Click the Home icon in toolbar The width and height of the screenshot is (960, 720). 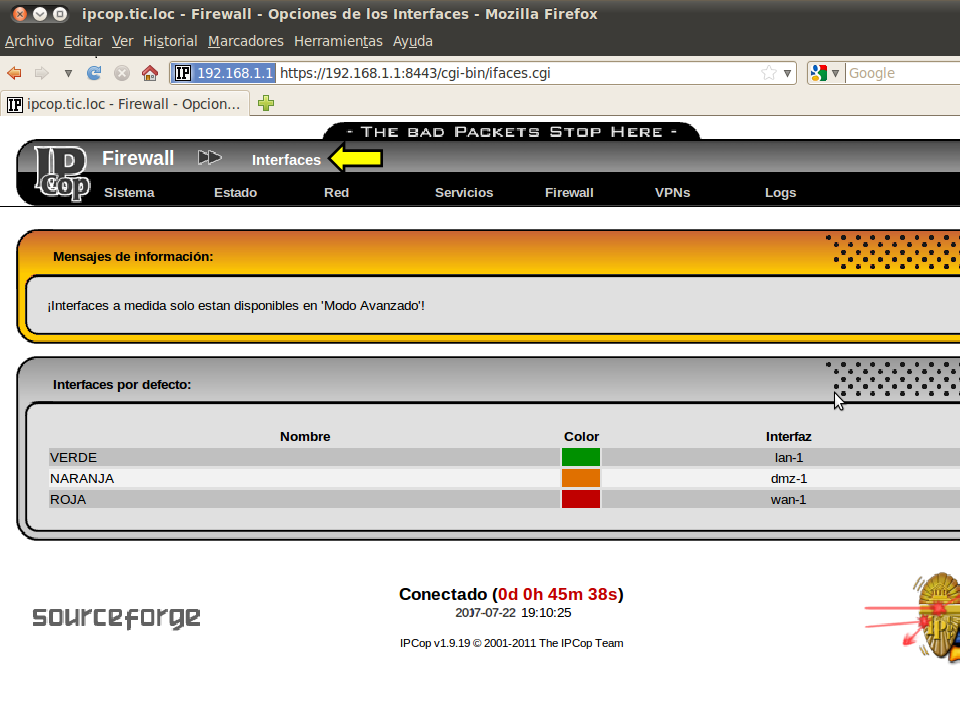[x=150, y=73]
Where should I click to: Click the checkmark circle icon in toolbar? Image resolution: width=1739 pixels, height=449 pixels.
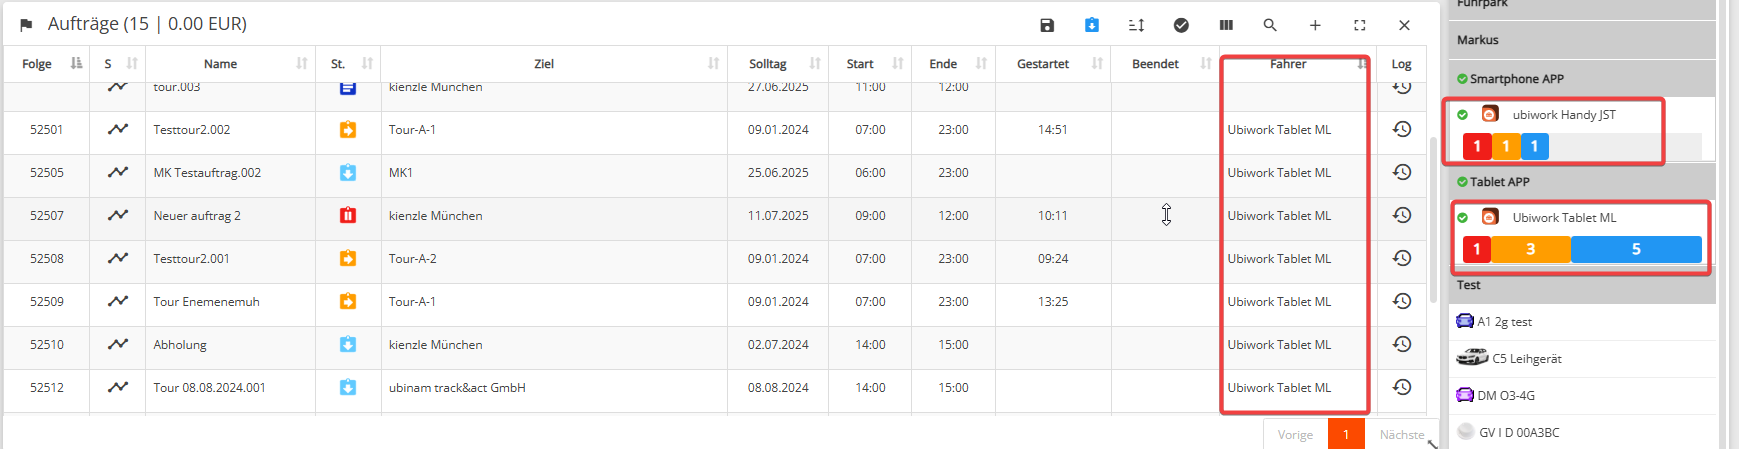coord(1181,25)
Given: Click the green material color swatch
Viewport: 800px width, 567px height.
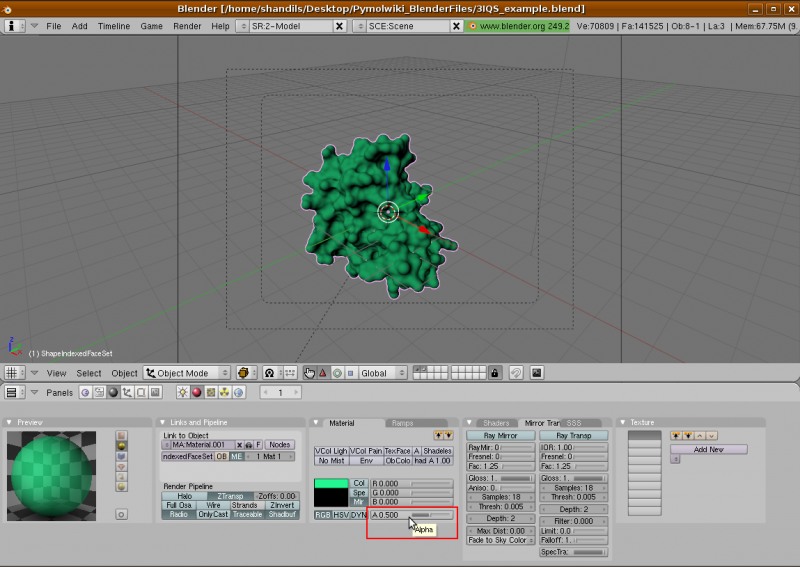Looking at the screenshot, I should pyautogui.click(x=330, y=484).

☆ ☆ ☆ ☆ ☆

> **Exercise directions**:
Copy out exactly the lines from the one with "Where should I" through the end of the listing, both ends included, omitting any picture.

> **Written reply**:
Where should I click to: Click the checkmark circle icon in toolbar? Image resolution: width=1739 pixels, height=449 pixels.
coord(1181,25)
Given: Click the green material color swatch
Viewport: 800px width, 567px height.
Looking at the screenshot, I should pyautogui.click(x=330, y=484).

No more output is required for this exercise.